■ What the task asks ■
Give back, word for word, the lines in the listing below from the one holding "Where should I click to: Collapse" down to the one holding "Task: Select the 権限管理 navigation item", both ends included.

■ Data to use ■
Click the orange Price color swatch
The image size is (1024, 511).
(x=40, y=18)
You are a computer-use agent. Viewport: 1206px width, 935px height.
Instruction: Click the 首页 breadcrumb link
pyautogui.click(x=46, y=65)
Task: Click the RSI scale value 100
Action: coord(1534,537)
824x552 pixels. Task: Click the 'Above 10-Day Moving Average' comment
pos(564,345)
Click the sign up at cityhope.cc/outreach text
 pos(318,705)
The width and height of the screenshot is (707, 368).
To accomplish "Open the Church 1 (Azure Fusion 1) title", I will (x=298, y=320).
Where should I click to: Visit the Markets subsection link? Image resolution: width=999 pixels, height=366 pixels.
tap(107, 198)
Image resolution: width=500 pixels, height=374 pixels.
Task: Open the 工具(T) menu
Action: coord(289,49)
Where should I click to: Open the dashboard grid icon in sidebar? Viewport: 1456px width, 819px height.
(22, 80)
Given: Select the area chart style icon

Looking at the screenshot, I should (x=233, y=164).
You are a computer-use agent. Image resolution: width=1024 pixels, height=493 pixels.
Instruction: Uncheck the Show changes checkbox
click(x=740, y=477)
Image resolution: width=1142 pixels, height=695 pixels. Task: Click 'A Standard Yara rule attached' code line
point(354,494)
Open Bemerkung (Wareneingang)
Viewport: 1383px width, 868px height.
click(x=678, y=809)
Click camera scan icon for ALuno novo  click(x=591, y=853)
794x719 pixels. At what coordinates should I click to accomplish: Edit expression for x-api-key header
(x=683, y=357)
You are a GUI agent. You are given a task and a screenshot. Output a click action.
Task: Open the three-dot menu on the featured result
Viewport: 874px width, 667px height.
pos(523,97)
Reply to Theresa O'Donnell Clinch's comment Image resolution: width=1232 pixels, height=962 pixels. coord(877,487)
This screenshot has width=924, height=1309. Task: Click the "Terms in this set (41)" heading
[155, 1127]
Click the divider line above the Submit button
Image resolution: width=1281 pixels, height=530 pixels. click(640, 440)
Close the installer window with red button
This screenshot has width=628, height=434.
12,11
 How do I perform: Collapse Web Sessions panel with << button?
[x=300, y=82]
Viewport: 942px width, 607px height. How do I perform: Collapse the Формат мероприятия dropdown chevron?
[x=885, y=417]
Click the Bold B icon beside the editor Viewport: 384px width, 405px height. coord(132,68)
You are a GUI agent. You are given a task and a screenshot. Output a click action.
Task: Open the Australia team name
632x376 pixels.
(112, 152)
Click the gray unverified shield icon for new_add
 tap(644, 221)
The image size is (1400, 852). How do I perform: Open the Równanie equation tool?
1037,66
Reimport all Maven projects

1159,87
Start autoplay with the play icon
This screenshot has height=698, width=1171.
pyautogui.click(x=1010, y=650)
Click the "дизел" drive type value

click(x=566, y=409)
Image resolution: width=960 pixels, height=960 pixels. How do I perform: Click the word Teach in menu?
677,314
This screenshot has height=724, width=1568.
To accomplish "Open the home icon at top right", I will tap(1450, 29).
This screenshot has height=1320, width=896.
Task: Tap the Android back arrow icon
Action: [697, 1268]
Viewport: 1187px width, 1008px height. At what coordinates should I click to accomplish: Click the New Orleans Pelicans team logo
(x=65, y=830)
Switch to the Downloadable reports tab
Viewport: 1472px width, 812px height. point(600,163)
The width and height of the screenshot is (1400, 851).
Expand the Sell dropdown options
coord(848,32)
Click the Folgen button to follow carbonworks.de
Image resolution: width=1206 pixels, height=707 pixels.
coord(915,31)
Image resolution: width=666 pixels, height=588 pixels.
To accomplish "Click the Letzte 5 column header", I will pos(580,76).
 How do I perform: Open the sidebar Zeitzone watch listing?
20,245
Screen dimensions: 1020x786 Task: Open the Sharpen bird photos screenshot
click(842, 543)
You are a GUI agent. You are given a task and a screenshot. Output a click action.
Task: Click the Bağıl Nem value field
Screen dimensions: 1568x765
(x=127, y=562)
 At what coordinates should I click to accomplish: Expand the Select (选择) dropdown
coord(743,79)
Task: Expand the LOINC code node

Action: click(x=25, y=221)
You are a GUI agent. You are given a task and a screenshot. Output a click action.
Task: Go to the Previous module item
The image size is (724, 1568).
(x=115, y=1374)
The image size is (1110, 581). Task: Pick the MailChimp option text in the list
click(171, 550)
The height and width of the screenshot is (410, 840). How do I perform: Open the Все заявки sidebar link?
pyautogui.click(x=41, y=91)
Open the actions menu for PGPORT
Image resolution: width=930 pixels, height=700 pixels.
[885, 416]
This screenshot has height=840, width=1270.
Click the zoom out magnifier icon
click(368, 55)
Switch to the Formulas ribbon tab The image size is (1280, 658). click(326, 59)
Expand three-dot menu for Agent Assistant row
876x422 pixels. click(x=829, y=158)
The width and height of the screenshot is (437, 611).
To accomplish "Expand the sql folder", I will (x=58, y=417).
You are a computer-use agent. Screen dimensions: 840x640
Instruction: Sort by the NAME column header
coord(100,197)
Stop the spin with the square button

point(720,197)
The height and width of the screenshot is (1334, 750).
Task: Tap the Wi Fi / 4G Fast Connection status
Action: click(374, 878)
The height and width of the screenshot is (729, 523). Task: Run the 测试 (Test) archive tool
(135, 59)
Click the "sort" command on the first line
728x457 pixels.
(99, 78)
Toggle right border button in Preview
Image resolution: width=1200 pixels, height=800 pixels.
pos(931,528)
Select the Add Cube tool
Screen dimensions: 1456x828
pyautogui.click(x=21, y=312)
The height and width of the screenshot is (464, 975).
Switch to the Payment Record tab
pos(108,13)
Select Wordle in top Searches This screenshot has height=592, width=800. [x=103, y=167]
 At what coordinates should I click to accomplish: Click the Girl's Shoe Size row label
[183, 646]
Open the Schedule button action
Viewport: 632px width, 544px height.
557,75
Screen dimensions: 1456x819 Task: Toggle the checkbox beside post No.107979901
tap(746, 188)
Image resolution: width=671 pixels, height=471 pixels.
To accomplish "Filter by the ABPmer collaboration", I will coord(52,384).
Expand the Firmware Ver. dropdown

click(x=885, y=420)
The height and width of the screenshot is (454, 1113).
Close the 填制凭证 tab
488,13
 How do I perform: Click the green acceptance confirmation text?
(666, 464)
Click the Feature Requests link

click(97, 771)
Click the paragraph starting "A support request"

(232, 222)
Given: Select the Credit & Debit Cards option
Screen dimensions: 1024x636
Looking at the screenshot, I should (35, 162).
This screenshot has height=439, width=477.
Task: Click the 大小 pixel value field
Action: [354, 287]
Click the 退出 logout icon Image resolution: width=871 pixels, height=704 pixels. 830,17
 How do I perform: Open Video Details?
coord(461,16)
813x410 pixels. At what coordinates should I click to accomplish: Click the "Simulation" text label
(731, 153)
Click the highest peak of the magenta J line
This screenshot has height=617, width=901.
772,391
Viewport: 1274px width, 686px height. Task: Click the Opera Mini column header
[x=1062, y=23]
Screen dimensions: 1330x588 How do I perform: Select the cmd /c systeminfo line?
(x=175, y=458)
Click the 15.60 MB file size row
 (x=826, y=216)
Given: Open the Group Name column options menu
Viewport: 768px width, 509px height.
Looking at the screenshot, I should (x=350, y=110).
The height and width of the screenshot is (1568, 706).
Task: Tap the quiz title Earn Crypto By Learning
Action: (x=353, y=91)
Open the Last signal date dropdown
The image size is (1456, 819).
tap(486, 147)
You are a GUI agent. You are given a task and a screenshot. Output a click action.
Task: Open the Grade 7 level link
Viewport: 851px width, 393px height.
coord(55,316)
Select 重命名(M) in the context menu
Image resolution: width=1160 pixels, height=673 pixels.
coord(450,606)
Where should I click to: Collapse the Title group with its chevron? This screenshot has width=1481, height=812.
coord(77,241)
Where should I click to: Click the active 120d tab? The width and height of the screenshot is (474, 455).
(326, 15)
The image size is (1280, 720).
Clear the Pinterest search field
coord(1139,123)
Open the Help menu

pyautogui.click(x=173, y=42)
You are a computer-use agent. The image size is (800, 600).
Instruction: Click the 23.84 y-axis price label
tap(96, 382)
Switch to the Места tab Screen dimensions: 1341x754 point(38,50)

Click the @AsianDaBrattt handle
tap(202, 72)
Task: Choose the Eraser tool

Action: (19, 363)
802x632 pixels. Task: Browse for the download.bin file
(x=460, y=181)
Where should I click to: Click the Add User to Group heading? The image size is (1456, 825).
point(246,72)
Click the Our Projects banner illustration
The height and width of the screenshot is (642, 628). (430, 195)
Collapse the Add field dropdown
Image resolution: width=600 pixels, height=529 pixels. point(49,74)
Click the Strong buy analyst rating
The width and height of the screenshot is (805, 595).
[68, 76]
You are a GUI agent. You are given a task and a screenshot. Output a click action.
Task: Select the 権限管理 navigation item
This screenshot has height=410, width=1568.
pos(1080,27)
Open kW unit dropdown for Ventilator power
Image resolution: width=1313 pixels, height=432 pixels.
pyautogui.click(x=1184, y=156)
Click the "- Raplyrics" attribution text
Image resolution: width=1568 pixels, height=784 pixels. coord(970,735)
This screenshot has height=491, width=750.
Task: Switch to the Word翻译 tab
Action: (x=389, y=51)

■ Answer box ■
Where should I click to: Collapse the Title group with its chevron? This screenshot has width=1481, height=812.
coord(77,241)
Where should I click to: Click the active 120d tab? The width and height of the screenshot is (474, 455).
(326, 15)
The image size is (1280, 720).
Clear the Pinterest search field
coord(1139,123)
Open the Help menu

pyautogui.click(x=173, y=42)
You are a computer-use agent. The image size is (800, 600).
Instruction: Click the 23.84 y-axis price label
tap(96, 382)
Switch to the Места tab Screen dimensions: 1341x754 point(38,50)

Click the @AsianDaBrattt handle
tap(202, 72)
Task: Choose the Eraser tool

Action: (19, 363)
802x632 pixels. Task: Browse for the download.bin file
(x=460, y=181)
Where should I click to: Click the Add User to Group heading? The image size is (1456, 825).
point(246,72)
Click the Our Projects banner illustration
The height and width of the screenshot is (642, 628). (430, 195)
Collapse the Add field dropdown
Image resolution: width=600 pixels, height=529 pixels. point(49,74)
Click the Strong buy analyst rating
The width and height of the screenshot is (805, 595).
[68, 76]
You are a GUI agent. You are given a task and a screenshot. Output a click action.
Task: Select the 権限管理 navigation item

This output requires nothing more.